:: Given passage ::
● ● ● ● ●

Creating rubrics from scratch is tedious. That's where Canva's AI Rubric Maker comes in—a smart tool that generates assessment criteria templates in seconds. Instead of manually building evaluation frameworks, teachers can now leverage AI to produce structured grading rubrics based on specific criteria like content quality, technical skills, completion level, and creativity. A rubric itself is a scoring matrix used to grade assignments, projects, presentations, and other student work using predefined standards.

What makes this tool particularly useful is how it combines AI generation with Canva's design capabilities. The AI Rubric Maker generates an initial framework based on your input, then Canva lets you polish it into a visually appealing, printable format ready to share with students before they begin work. This transparency helps students understand exactly what's expected, while giving teachers a consistent evaluation framework. Here's how to set it up.

Step-by-Step Guide: Building Assessment Rubrics on Canva

Step 1: Access the AI Rubric Maker

Open Canva and tap the three-dot menu icon, then select Apps from the dropdown menu.

Type rubric into the search bar. Select the AI Rubric Maker result that appears.

Click on the AI Rubric Maker app to launch it.

You'll see an option to start with a new design or use an existing template. Choose your preference and continue.

Step 2: Configure Your Rubric Parameters

A new panel appears on the left side with input fields for your rubric settings. First, select Vietnamese as your language (or choose your preferred language for output).

Now fill in the remaining fields. For example, if you're grading student presentations, you'd add:

Learning Standards/Objectives:

Students will demonstrate the ability to construct and deliver clear presentations with accurate content, appropriate visual aids, and effective communication skills before an audience.

● ● ● ● ●

:: Provided records ::
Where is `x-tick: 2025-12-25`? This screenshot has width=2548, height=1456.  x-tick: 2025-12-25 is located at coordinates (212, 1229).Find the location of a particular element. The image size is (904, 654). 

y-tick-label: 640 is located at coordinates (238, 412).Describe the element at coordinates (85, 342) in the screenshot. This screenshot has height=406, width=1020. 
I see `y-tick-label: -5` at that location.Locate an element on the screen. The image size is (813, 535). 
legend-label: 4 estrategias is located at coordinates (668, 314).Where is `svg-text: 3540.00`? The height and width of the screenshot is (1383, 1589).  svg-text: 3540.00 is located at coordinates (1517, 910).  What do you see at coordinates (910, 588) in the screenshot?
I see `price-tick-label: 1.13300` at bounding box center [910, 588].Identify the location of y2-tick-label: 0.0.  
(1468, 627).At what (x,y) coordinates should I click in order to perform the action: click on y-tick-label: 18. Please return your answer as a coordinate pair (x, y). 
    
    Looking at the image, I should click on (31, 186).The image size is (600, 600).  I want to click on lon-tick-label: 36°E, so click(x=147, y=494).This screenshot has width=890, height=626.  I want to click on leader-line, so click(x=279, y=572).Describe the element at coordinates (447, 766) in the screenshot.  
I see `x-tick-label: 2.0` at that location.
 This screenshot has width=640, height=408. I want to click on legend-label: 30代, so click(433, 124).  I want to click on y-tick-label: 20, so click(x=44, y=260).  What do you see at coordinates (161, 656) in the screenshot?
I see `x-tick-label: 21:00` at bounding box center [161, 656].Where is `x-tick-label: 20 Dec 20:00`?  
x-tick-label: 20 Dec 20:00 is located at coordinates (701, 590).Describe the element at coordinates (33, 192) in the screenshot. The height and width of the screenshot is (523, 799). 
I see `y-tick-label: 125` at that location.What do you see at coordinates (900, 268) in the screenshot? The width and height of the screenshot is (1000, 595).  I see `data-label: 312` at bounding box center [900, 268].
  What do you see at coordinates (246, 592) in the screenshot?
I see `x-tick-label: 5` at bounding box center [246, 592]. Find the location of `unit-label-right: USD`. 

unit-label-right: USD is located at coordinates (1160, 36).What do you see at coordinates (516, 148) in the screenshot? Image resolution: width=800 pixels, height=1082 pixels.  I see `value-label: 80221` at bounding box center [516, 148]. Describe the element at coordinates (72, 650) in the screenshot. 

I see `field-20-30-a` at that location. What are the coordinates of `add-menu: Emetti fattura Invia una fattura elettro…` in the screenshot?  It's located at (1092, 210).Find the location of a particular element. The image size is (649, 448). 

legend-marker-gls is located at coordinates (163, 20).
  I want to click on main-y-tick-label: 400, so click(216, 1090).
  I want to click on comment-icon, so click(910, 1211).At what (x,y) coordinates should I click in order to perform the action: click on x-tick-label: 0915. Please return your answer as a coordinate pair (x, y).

● ● ● ● ●

:: Work to complete ::
**1.** In the Canva rubric guide, which language does Step 2 say to select first?
**2.** List the criteria the Canva rubric guide names as examples for the AI to base grading rubrics on.

:: Solutions by task ::
**1.** Vietnamese

**2.** content quality, technical skills, completion level, creativity